“I wish you could’ve seen it when it was booming,” said Areness Freeman, looking out at the empty parking lot at Kingsley Square.
In her four years working as the photography supervisor at Eckerd’s, Freeman has seen many businesses come and go at the retail center at Skillman and Kingsley. But after Whole Foods closed in 2002, she saw the bulk of those businesses close up shop, leaving the 139,000-square-foot shopping center mostly vacant.
But Freeman, along with the few remaining tenants, is now anxiously awaiting the center’s revival, set in motion by Charter Holdings, which purchased the property in June with plans to revitalize the 20-year-old shopping area.
“I’m hoping they do something spectacular,” said Freeman. “Lord knows we need it.”
She’s not the only one with that hope. Terri Woods, president of Lake Highlands Area Improvement Association, has been pushing for the re-animation of that center for years, especially with businesses that are geared toward the needs and wants of our neighborhood.
“We’re hoping that the strip will have two to three nice restaurants and a couple of boutique-type stores,” she says. “We really have a need for more upscale retailers. And I’m hoping there won’t be any discount or dollar stores put in.”
City Councilman Bill Blaydes says Kingsley Square’s changes are a starting point for several upcoming developments in Lake Highlands that should positively impact retail in the area. Blaydes says he is working on a proposal for a Lake Highlands town center across the street from Kingsley Square, which could center on a new DART light-rail station.
Although DART has had a Lake Highlands station in mind since the entity began planning the northeast line back in the ’90s, lack of community support has kept any project from moving forward.
“It has been on the backburner, but now developers have re-ignited interest, and we want to actively participate in all the planning,” says DART’s Mike Miles, explaining that several members of DART staff have been included in meetings with the developers. Nothing has been decided at this point, says Miles, a neighborhood resident.
“Negotiations are still underway,” Blaydes says, “but it’s going to be a great asset to that northwest corner. And it’s another re-use of land that will benefit the entire neighborhood.”
So far, details of Kingsley Square’s future retail makeup also remain unclear. Charter Holdings hasn’t signed any new leases, although vice president Phil Schevle says the company is looking for a good mix of tenants to complement Mi Cocina, which has done well despite the center’s circumstances.
“Mi Cocina is definitely the anchor,” Schevle says. “Whatever we do, Mi Cocina will be the anchor for the rest of the center.”
Although no plans have been finalized, Schevle says his company hopes to locate a second restaurant in the center that is locally owned and family-oriented. The center owners also would like to see some type of coffee shop, along with higher-end retail, he says.
According to preliminary plans, a portion of the center’s northwest corner (the part that makes the L-shape) will be torn down to open the space up and grant easier access to a rear parking lot that hasn’t been used before.

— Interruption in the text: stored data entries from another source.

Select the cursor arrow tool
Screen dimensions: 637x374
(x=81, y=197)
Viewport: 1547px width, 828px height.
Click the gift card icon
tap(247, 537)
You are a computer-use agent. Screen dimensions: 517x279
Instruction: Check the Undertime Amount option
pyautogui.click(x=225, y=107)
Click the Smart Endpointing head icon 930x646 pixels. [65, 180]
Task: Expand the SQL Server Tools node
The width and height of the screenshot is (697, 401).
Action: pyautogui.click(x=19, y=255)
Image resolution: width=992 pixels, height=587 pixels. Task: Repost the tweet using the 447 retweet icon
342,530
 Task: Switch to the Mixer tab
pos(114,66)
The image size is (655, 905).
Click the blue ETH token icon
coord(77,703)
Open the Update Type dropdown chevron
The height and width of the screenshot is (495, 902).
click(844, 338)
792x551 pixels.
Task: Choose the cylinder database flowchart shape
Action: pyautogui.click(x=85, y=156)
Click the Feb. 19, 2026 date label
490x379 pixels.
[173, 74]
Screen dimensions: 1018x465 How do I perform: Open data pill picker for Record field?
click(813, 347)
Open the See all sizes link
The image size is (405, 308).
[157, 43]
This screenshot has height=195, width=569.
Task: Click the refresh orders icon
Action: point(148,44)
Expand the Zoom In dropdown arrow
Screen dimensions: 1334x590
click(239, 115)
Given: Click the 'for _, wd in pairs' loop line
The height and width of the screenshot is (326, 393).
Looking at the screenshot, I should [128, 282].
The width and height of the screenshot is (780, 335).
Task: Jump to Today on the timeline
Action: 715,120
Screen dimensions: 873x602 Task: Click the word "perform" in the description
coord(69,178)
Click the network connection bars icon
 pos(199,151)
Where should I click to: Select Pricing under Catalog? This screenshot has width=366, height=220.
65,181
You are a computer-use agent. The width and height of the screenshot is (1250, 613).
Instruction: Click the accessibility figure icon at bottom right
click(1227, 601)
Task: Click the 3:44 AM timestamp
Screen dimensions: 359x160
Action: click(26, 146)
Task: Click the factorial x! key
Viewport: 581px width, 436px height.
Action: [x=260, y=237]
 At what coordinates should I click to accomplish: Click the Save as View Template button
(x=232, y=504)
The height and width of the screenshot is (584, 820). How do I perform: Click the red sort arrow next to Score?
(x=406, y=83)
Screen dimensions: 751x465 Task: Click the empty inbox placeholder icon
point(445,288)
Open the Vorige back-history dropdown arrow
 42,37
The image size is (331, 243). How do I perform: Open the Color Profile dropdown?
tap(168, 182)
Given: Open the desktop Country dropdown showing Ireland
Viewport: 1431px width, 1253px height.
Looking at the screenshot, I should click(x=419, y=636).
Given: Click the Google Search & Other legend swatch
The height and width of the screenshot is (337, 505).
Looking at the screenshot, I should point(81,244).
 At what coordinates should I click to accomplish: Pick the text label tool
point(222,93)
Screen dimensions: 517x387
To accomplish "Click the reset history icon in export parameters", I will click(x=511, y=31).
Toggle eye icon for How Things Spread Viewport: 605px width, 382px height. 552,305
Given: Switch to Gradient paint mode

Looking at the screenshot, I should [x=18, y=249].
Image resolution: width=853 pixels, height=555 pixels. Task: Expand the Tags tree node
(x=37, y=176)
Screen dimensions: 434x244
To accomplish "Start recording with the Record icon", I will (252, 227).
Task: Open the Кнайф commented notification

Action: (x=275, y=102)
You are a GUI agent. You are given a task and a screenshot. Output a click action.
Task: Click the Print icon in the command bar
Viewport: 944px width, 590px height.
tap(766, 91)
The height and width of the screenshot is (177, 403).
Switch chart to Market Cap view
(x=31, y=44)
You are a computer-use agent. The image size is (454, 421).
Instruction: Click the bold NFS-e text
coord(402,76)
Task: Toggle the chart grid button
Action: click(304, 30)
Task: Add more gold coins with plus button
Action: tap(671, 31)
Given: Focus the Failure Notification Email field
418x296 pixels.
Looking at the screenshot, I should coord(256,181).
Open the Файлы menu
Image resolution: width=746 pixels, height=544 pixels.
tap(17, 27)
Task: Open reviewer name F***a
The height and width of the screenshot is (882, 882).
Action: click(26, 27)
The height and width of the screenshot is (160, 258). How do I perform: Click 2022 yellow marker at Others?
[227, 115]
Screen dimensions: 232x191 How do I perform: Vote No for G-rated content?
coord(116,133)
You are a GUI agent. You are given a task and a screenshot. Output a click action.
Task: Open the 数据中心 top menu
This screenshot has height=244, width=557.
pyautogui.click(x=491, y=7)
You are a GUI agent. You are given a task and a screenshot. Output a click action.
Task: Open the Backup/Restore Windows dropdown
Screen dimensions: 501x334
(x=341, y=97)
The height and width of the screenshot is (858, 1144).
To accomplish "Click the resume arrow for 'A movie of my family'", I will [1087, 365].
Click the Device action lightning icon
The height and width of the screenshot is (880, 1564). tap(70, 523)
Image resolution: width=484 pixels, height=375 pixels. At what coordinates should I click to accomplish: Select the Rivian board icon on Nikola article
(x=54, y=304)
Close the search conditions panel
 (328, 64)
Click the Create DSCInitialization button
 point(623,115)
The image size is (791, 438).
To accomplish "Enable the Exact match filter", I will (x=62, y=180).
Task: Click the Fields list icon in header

Schevle also says Mi Cocina might move to the northeast corner in the old bank building, which would allow the restaurant to have an outdoor dining area as well as additional space. He wouldn’t confirm what would move into Mi Cocina’s old space, but did say he is working with CVS Pharmacy (a national chain that recently bought Eckerd’s).
Architect Jeff Good has been working on the site plans for the center. He says tearing down the inside corner will allow that space to be better utilized, and it will keep that portion of the center from being hidden from the street. He also hopes to put in additional storefronts.
“The site plan is pretty set as far as demolition, but the owners are still actively leasing, so that may lead to some changes,” he says, adding that better lighting would be installed in the parking lot and in the buildings. Other plans call for increasing the height and changing the color of the tenant signs, and adding taller, tower-like elements to the corners of the center. Work on the structure will start once the architectural plans are finalized, which the owners expect will happen in the next couple of months.
“If this goes through as proposed, it will provide a huge economic boost to the area, not to mention a great re-use of old property,” Blaydes says.
“Anytime you see a re-use of property that has seen better days with something new and clean – new store fronts – the community appreciates the efforts being made.”